Heavy Duty Truck & Trailer
The U.S. and
Canadian economies continued to decline in February. The
only positive conclusions that can be drawn are that rate of
decline has slowed. The ISM Purchasing Manager’s Index for
Manufacturing was 35.8 up .3 from January. This indicates
that manufacturing continues to remain depressed and that
GDP continues to contract. Any number below 42 indicates a
contraction in the overall economy and a number below 50
indicates a contraction in manufacturing. The
non-manufacturing index was 41.6 again any number below 50
indicates contraction in this area. All sectors in the
economy have shown contraction except for food and low-end
retail such as Wal-Mart which have remained strong.
The Conference Board’s index of economic indicators remained
mixed. Leading indicators showed a slight improvement driven
by continued liquidity from an increasing money supply.
Coincident and Lagging indicators declined driven by
increased unemployment and a decline in general economic
activity in the manufacturing and non-manufacturing sectors.
All twelve regions monitored by the Fed Reserve reported
continued slowing economic activity especially in housing
and automotive sectors.
The outlook for an end to the recession and economic
turnaround remains unclear. Global economies continue to
decline. Europe is expected to be down 3% to 4% in GNP.
Japan is expected to see a 5% decline in economic activity.
Only China and India are expected to have positive growth
with their economies expecting to grow in the 5% to 6%
range. This lack of Global growth denotes no help from
exports to spur new economic growth.
In the U.S. key factors to drive new growth remain
difficult. Credit growth remains an enigma. With more than
$1 trillion in increased liquidity and $700 billion in
guarantees, credit remains tight. The Libor spread which was
at .2 in January has increased to 1.3 in February. Anything
above .75 indicates a credit tightening between banks.
Housing starts and new permits fell to a 30 year low in
February. Housing starts annualized at 521,000. New home
permits annualized at 466,000. Both would be in the
1,000,000 range in an improving or normal economy. New car
sales in February annualized at approximately 9,000,000
units. An improving economy would need a 14,000,000
annualized rate. This is the lowest level of new car sales
in 27 years. All home sales remain at a 4,500,000 annualized
rate. This is what would be expected in a normal economy.
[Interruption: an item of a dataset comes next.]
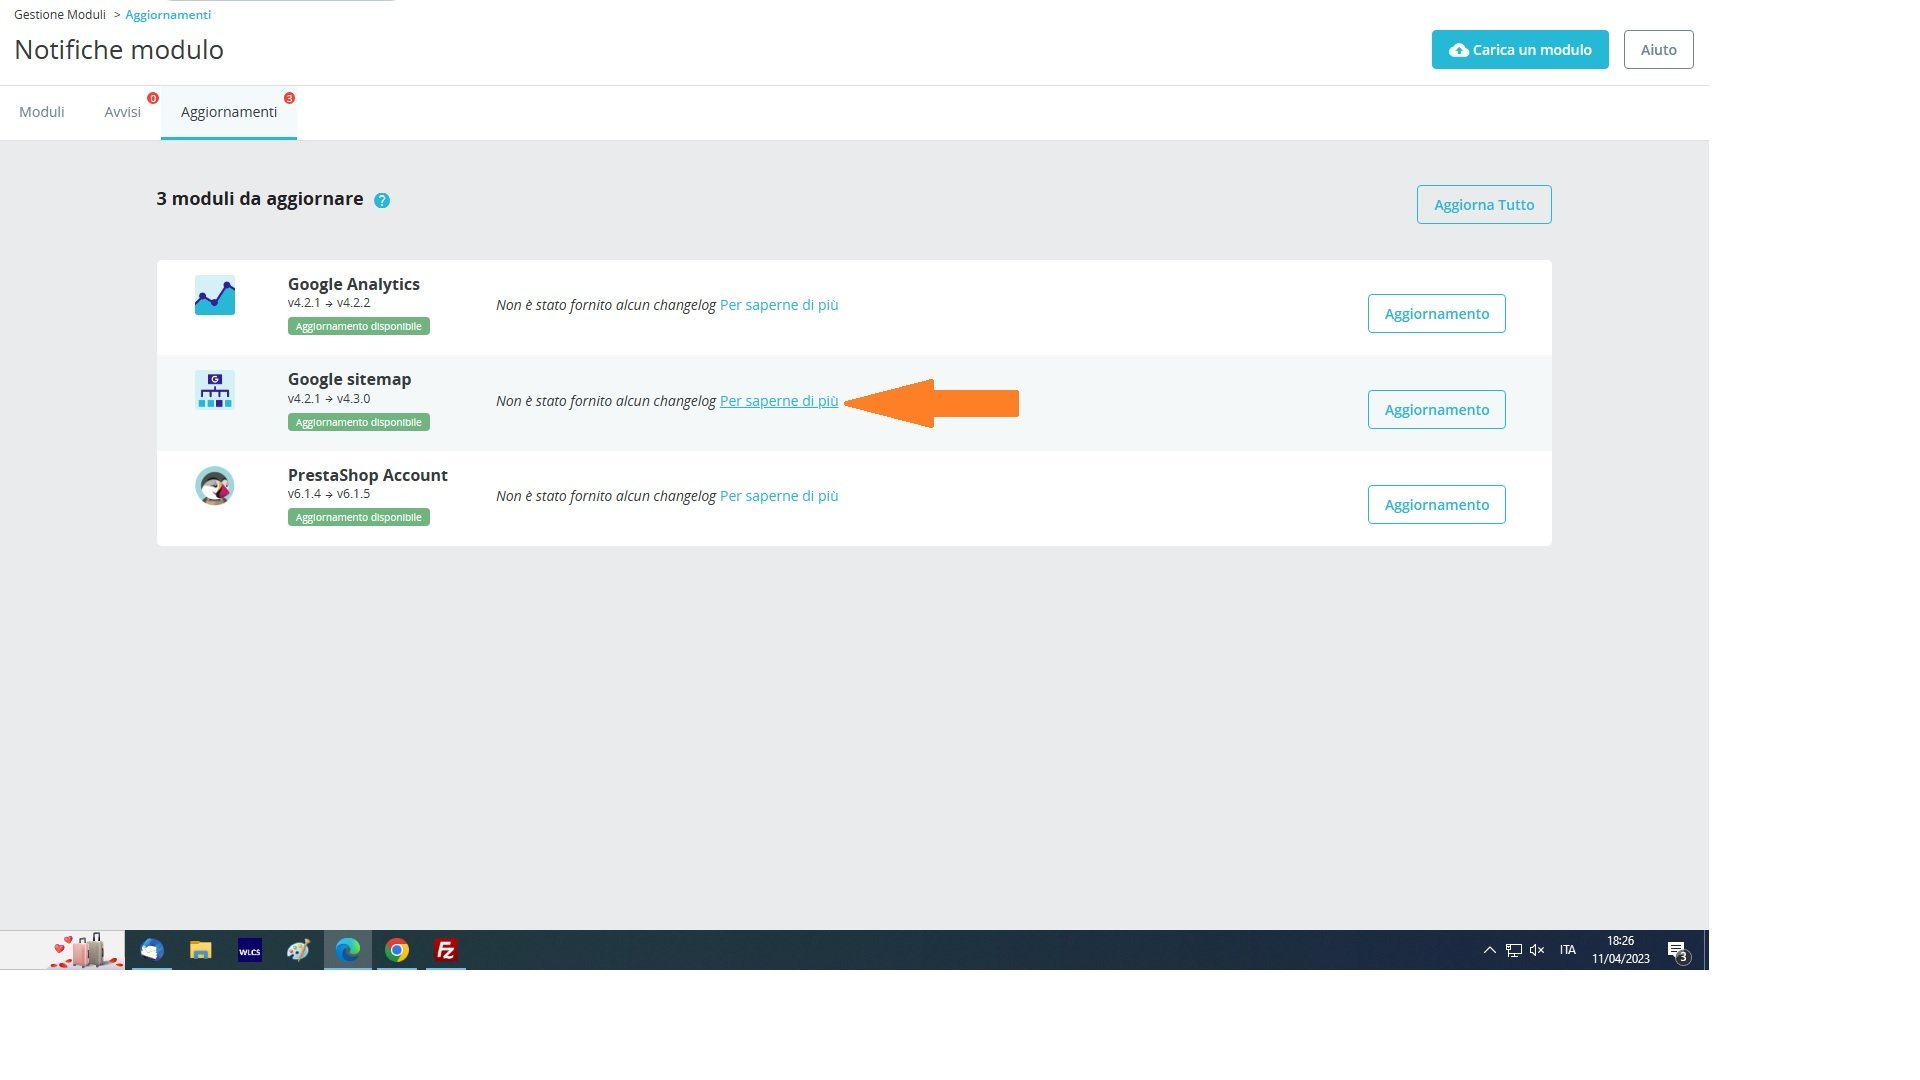Select the Aggiornamenti tab
The image size is (1920, 1080).
229,112
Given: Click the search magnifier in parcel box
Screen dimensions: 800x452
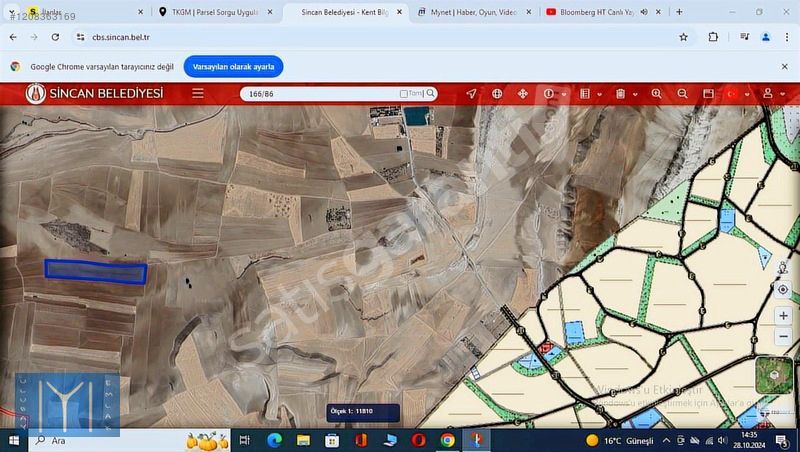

Unfortunately, many of these are foreclosures or distressed
sales. The average price of a home sold continues to
decline. The average approached $200,000. In a normal
economy the price should exceed $250,000 to eliminate the
need for banks to increase reserves.
The impact on trucking has been devastating. New truck
orders for February were under 6200 units. Industry experts
expect new truck orders to annualize between 110,000 to
120,000 units. OEM’s have adjusted accordingly with plant
closures and layoffs. All have initiated a program of
shutting down operating plants on a “weeks down” basis.
Truck freight is off over 10% and is expected to continue to
decline until there is an upturn in the housing and
The bright spot on the horizon is the recently released
economic stimulus package. One hundred billion is being
released to construction and infrastructure projects. This
should drive demand for work trucks at both the private and
governmental level. Additionally it should help stem job
losses. The total impact of the package is unclear as nearly
two thirds has gone to pay unemployment claims and Medicare
and Medicaid programs.
Many economists are projecting a turnaround in the U.S. and
Canada to begin in September or October. It is our opinion
that with the intractable nature of the credit issues, and
issues in housing and automotive that no significant
improvement will be seen before 2010.